Data for this task:
+ + + + +

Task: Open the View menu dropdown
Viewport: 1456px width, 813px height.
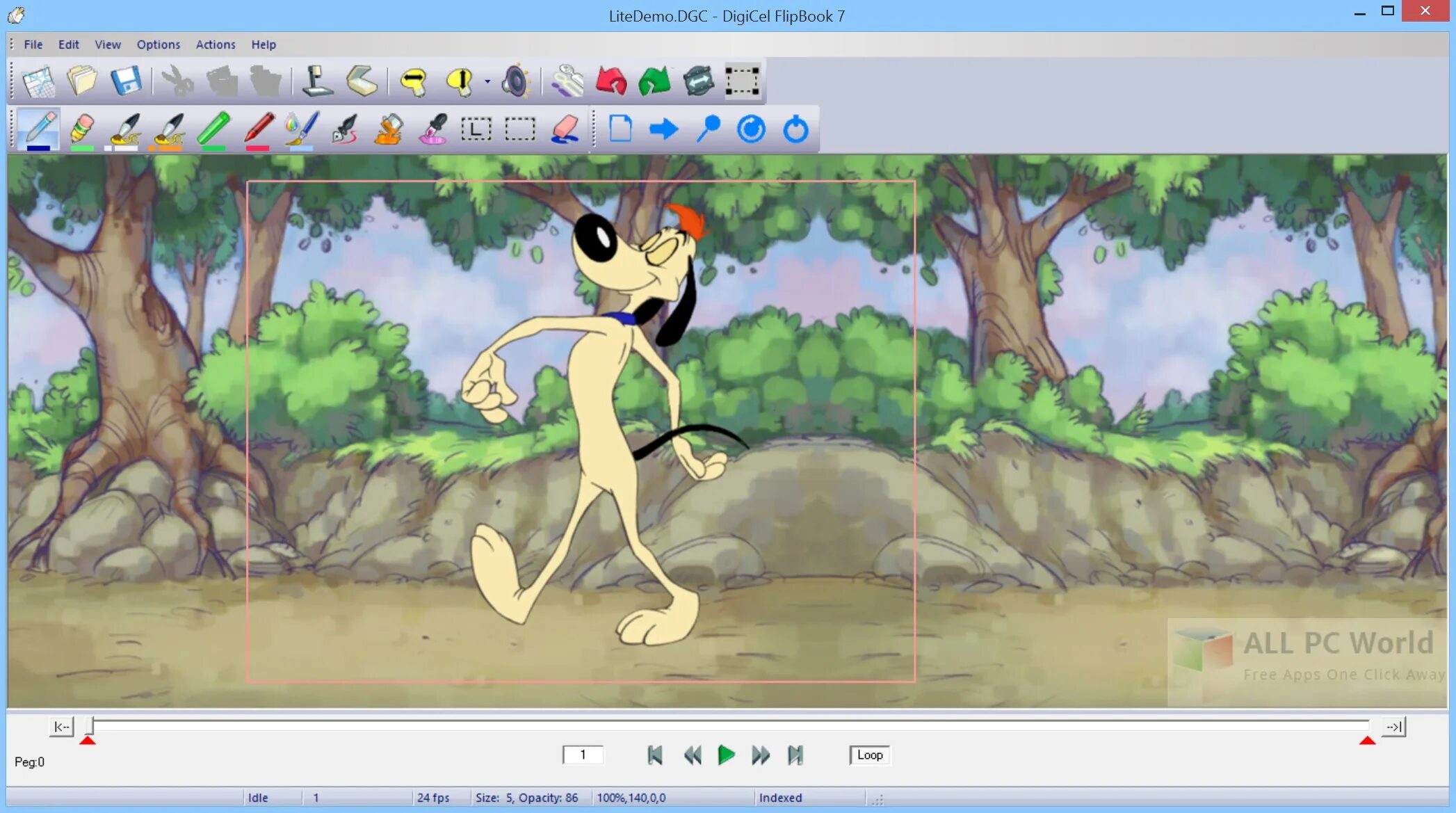Action: (107, 45)
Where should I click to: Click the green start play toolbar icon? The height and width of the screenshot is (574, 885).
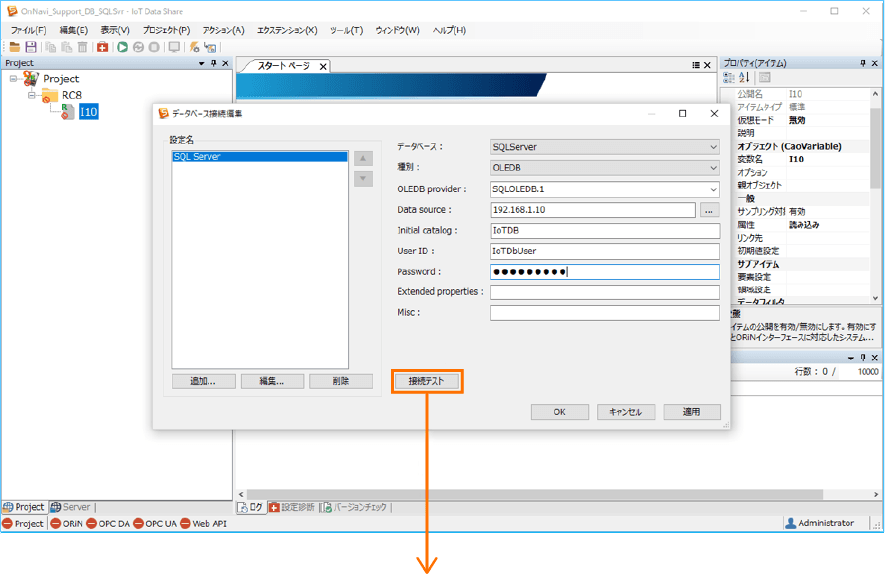pyautogui.click(x=122, y=47)
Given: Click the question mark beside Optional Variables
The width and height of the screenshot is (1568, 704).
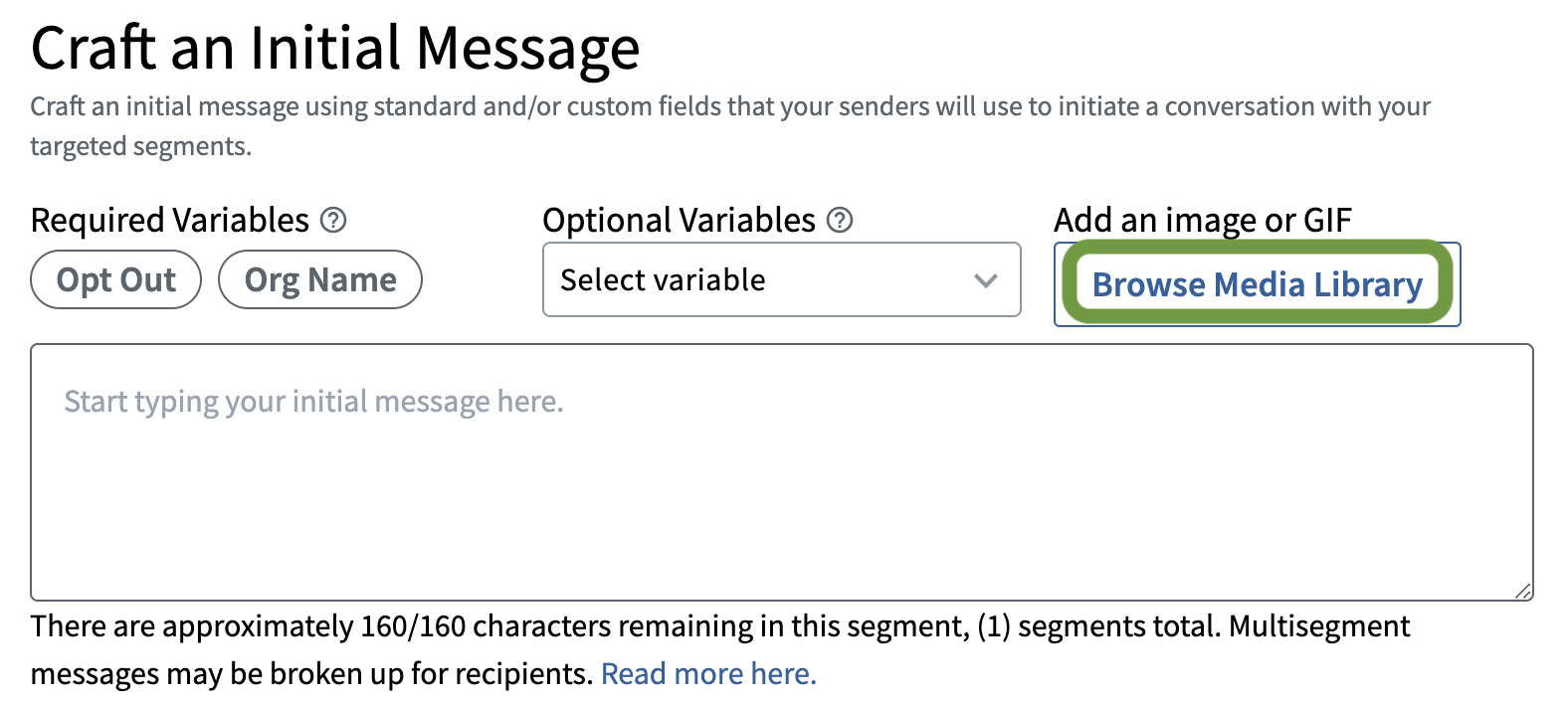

+ + + + +

What to produce: Write out the material above word for word, leaving out the pictures.

Finished exercise:
Task: Open the View menu dropdown
Viewport: 1456px width, 813px height.
Action: (107, 45)
Where should I click to: Click the green start play toolbar icon? The height and width of the screenshot is (574, 885).
pyautogui.click(x=122, y=47)
Given: Click the question mark beside Optional Variables
The width and height of the screenshot is (1568, 704).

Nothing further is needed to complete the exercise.